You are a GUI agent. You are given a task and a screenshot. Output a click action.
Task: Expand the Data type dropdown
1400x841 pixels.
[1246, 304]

------------------------------------------------------------

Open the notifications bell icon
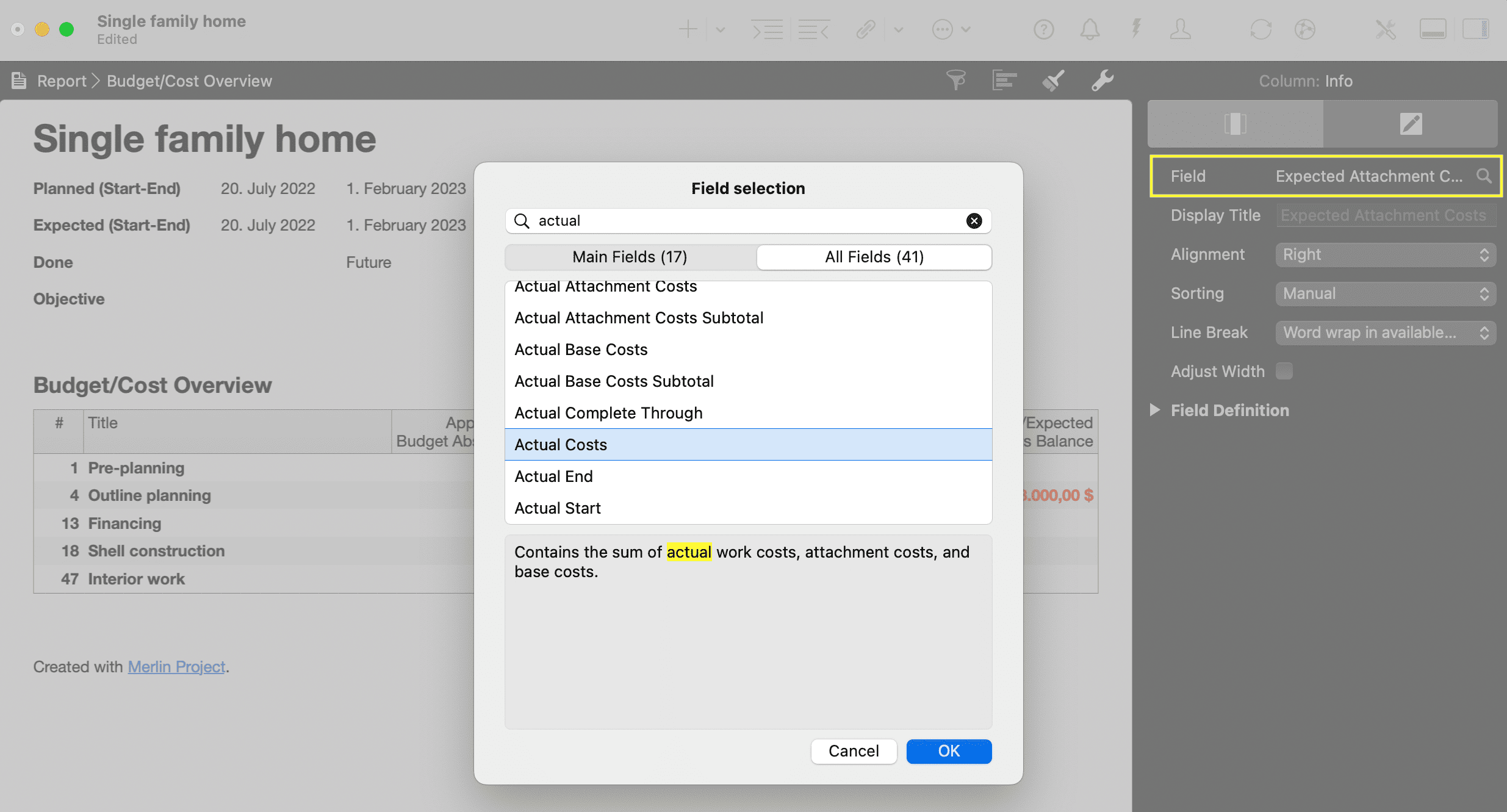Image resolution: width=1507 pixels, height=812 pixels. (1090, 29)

------------------------------------------------------------

# Set task
Could you reproduce the data word for word, from the line containing "You are a GUI" up to and including the line containing "[1246, 304]"?

# Full solution
You are a GUI agent. You are given a task and a screenshot. Output a click action.
Task: Expand the Data type dropdown
1400x841 pixels.
[1246, 304]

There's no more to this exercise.